Though profoundly different in tone, Principe does something similar in her work on suicide, which re-embodies and reanimates the seemingly frozen-off topic of suicide by bringing it closer, making it more visceral, while also treating it with the tenderness and empathy that this topic deserves. Someone once told me that “death is among us,” and one of the many gripping aspects of Stars Need Counting is the way in which its poetic refrains, motifs, and images—the unsettling taste in one’s mouth, an uncanny glass of water, “observable stars that are already dead” (89)—bring what the writer Al Alvarez famously describes as “the closed world of suicide” into the phenomenal world of the living. With its refrains, Principe offers a lattice of associations that ripple through the book, bringing an underlying logic to the text in much the same way as the manifest content of the dream (one of Principe’s intertexts is The Interpretation of Dreams) draws the interpreter to the latent meaning. In this way, Principe uses images, anecdotes, and lyrical references to pick away at the many unknowns encasing the hard shell of suicide, providing clarity and relief by delivering fleeting openings into its “closed world.”

 

When you lose someone to suicide, the question of determining if the person intended to take their life, and of course why, haunts and torments.
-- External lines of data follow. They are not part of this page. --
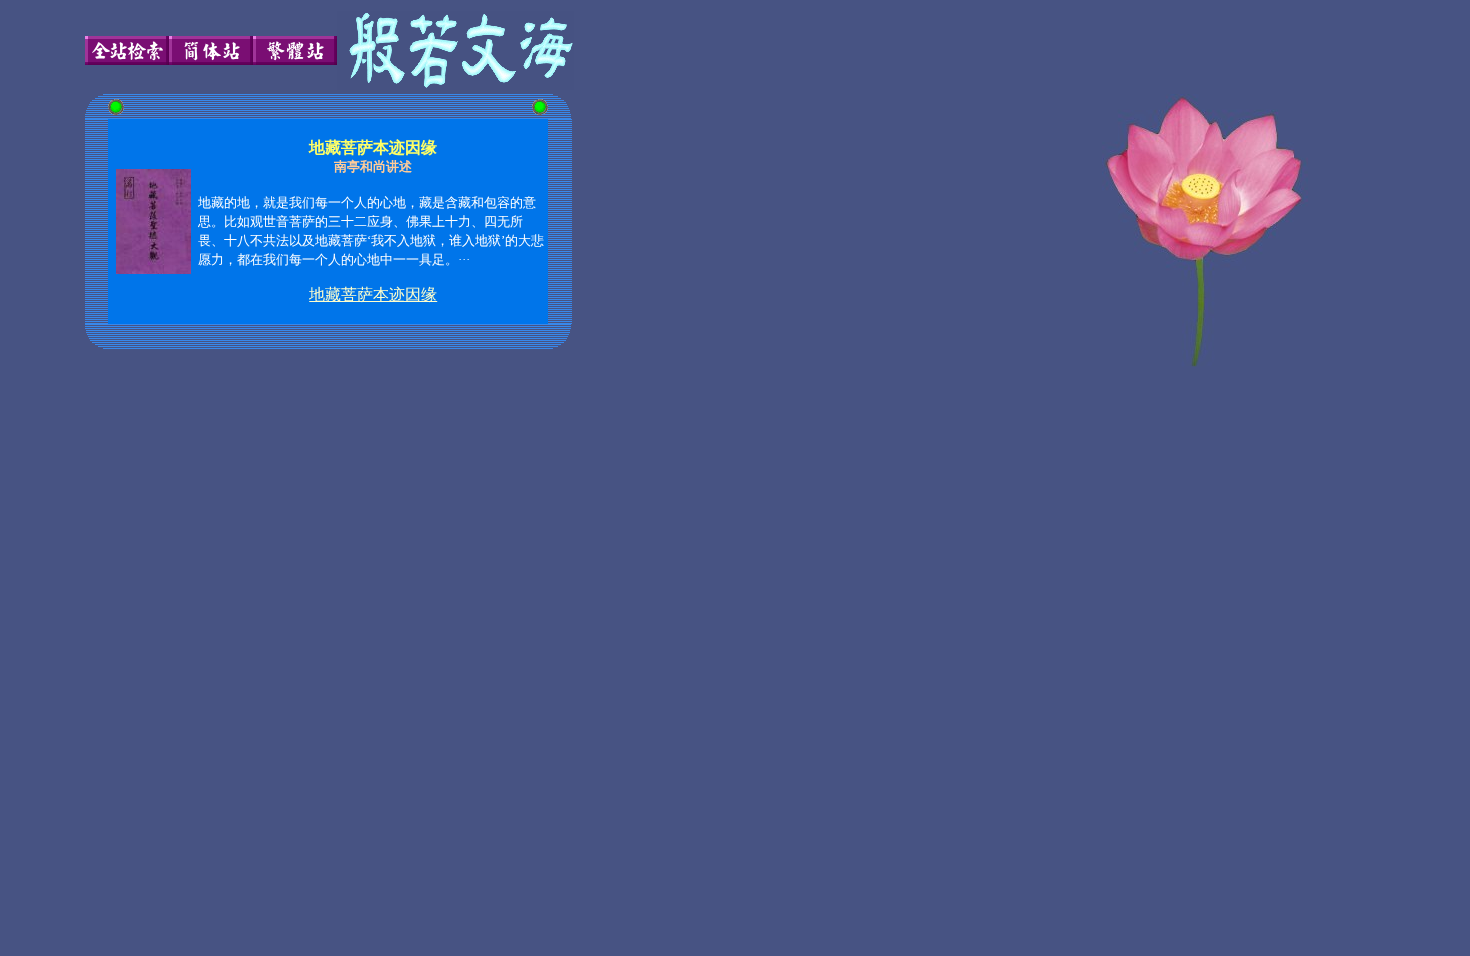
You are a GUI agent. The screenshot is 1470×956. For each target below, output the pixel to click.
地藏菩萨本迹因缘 (373, 294)
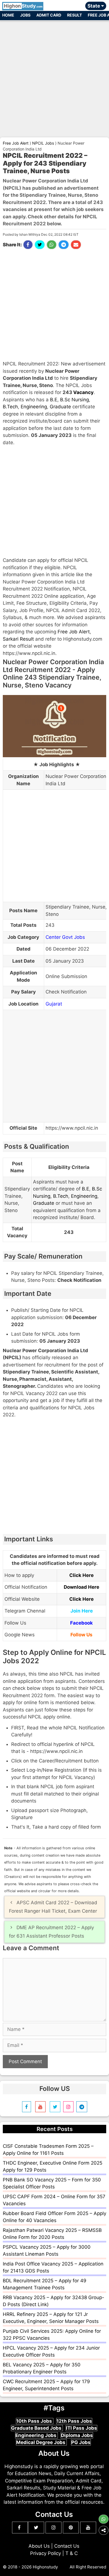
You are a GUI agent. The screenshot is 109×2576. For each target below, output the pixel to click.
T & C (71, 2553)
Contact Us (66, 2546)
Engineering (34, 406)
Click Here (81, 1575)
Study (23, 6)
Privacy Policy (45, 2553)
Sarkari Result (18, 639)
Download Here (81, 1587)
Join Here (81, 1611)
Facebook (81, 1623)
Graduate (60, 406)
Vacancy (83, 392)
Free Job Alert (74, 631)
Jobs (25, 15)
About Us (39, 2546)
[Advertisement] (54, 76)
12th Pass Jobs (74, 2421)
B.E (53, 399)
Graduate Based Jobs (37, 2428)
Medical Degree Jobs (41, 2442)
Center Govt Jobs (65, 937)
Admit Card (48, 15)
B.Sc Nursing (74, 399)
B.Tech (10, 406)
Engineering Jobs (36, 2435)
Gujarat (54, 1004)
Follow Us (81, 1634)
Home (8, 15)
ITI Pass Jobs (81, 2428)
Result (74, 15)
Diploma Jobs (77, 2435)
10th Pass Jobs (34, 2421)
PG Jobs (81, 2442)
Shirking (with grace and care) the task of digging into the rabbit hole of intention, Principe’s preface delineates exactly what this book will not provide, including “any categorical claims,” and “a definitive definition of suicide” (2-3). She instead traces suicide’s black hole of intention across several evocative “case studies,” wherein acts of murder-suicide, suicide in war, and “unsolved cases,” such as that of Merriweather Lewis, are intertwined with personal stories and experiences with suicide from the author’s life, as well as quotes and conversations with big-T theory from the likes of Lacan, Blanchot, Malabou, and many others. To use nomenclature from Fournier, Principe uses “lateral citation” to reanimate theory as yet another “life-text” to draw from, which has the obvious levelling effect of bringing down theory while also raising up experiential accounts of suicide, and in so doing providing new prisms for thinking as a result. This, in conjunction with the author’s lyrical prose and occasions of literary critical analysis (ranging from Sylvia Plath to Daniel MacIvor), evokes fresh, revelatory, and at times disarming insights into an act that can feel devastatingly elusive in its aftermath.

 

Work Cited

Alvarez, Al. The Savage God: A Study of Suicide. Random House, 1972.